The Value of Grade Checks and the Analysis of Manufactured Defects

The Value of Grade Checks and the Analysis of Manufactured Defects

Posted on June 08, 2018

In the December 2017 edition of the Auto-Blog, our Process Expert Tim posted an excellent article entitled “Monitoring Quality throughout the Planer mill” which addressed the importance of monitoring quality of the planer in its three main sections: Infeed, Interim, and Outfeed. The article ended with emphasizing the need for “Setting up routine quality monitoring procedures”. 

I enjoy doing grade checks, but after going through loads for what amounts to decades, any task can become routine. There are three reasons to do grade checks whether you have an auto grader or graders on the line. 

First is Compliance, which is meeting the standard of the grade stamp applied to the lumber and the contract of delivering on grade lumber to the customer.

The second is Performance, which in terms of graders, holds them to a work performance standard that ties in with compliance. With an auto grader the same standard of compliance applies but because of the consistency of the process over human graders, the focus falls into tuning the parameters, the defect detection, the maintenance of the system and its components, to produce the desired result.

The third reason is Opportunity, which Tim alluded to in his December article. As lumber processes become faster and more automated, fewer people handle the lumber and due to this lack of exposure to the finished lumber, fewer people have the expertise to analyze the manufactured defects they see. Our pool of employees with grading knowledge is shrinking along with their understanding of how and where manufacturing defects occur in the lumber.

First we need to ensure that we have a documented routine of performing grade checks, but if we're rolling through thousands of pieces of lumber and only ensuring that they meet the criterion of compliance, we can miss the chance to pursue the opportunity to reduce or eliminate certain manufactured defects that may meet the standard of the grade, or either miss the chance to be upgraded to a higher value product or that may degrade package appearance for our customer.

Our Quality Control personal need to step outside the routine and find ways to document these defects and their impact on the business. Let’s focus on one defect that I see repeatedly as I work around Canada and the United States at various planers.

There are many steps in the process of harvesting trees through to planning lumber that can produce manufactured defects in the lumber. While we all have to deal with the natural defects that the tree can produce, the defects that we produce through bucking logs, sawing, drying and planning lumber are the ones we need to always strive to eliminate. Edge Skip is one of those defects. It can lead to a piece being downgraded, excess trim loss. Even if it is allowed in a grade, it can lead to poor package appearance.

To be more specific, I want to focus on skip that occurs only on the lead or tail end of the pieces.

blog_june 2018

The issue with this defect is that often in the planer mill the perception is that this defect was caused upstream in the sawmill. Often that is the case as there can be alignment issues at machine centres in the sawmill and the lack of stability of logs and boards as they pass through band rigs, gang and edger saws.

****************

Reproduce the passage of the grade checks post from "Our Quality Control" to "at various planers.", word for word.

****************

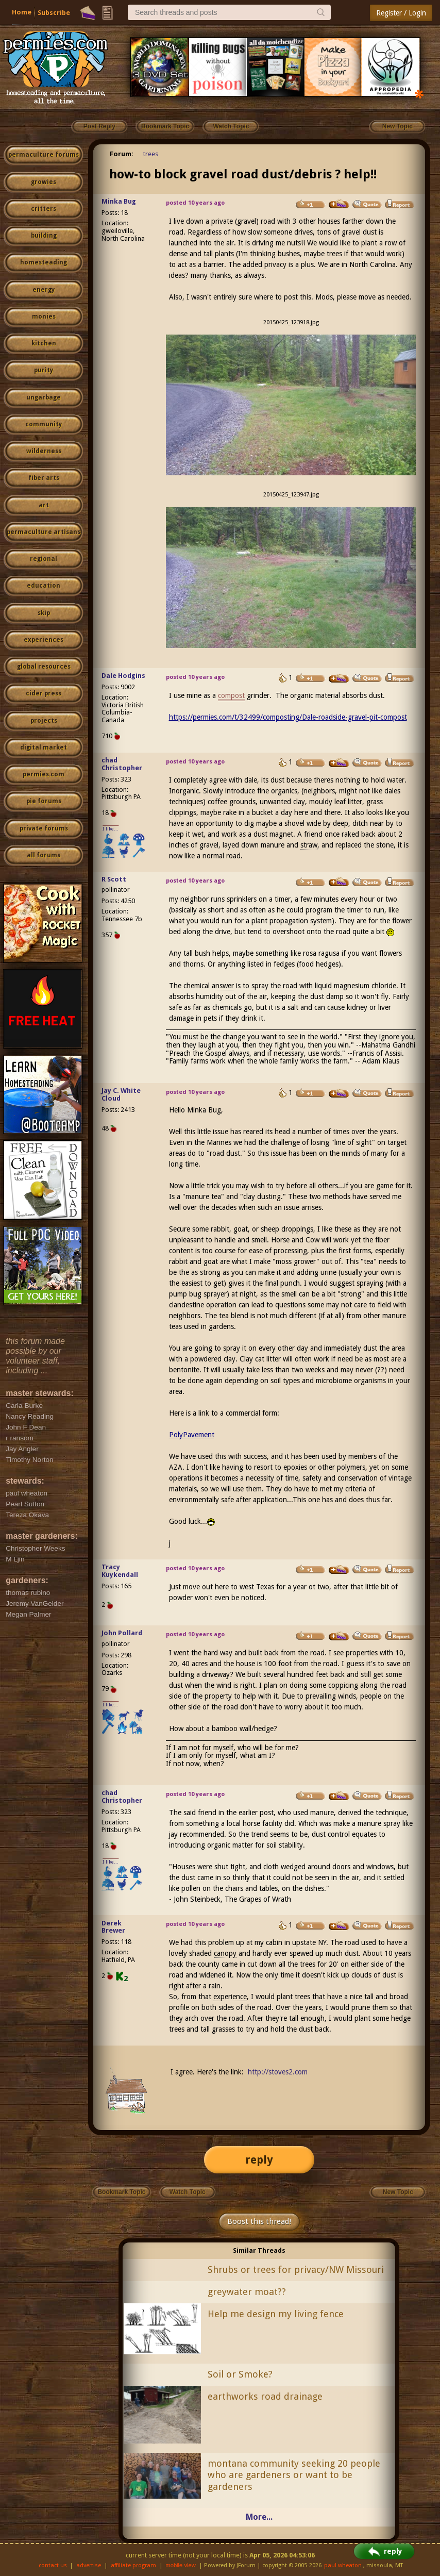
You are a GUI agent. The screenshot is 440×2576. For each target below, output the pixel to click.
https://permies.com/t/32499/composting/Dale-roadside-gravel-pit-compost (288, 717)
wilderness (43, 451)
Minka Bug (118, 201)
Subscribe (54, 12)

****************

Exercise solution:
Our Quality Control personal need to step outside the routine and find ways to document these defects and their impact on the business. Let’s focus on one defect that I see repeatedly as I work around Canada and the United States at various planers.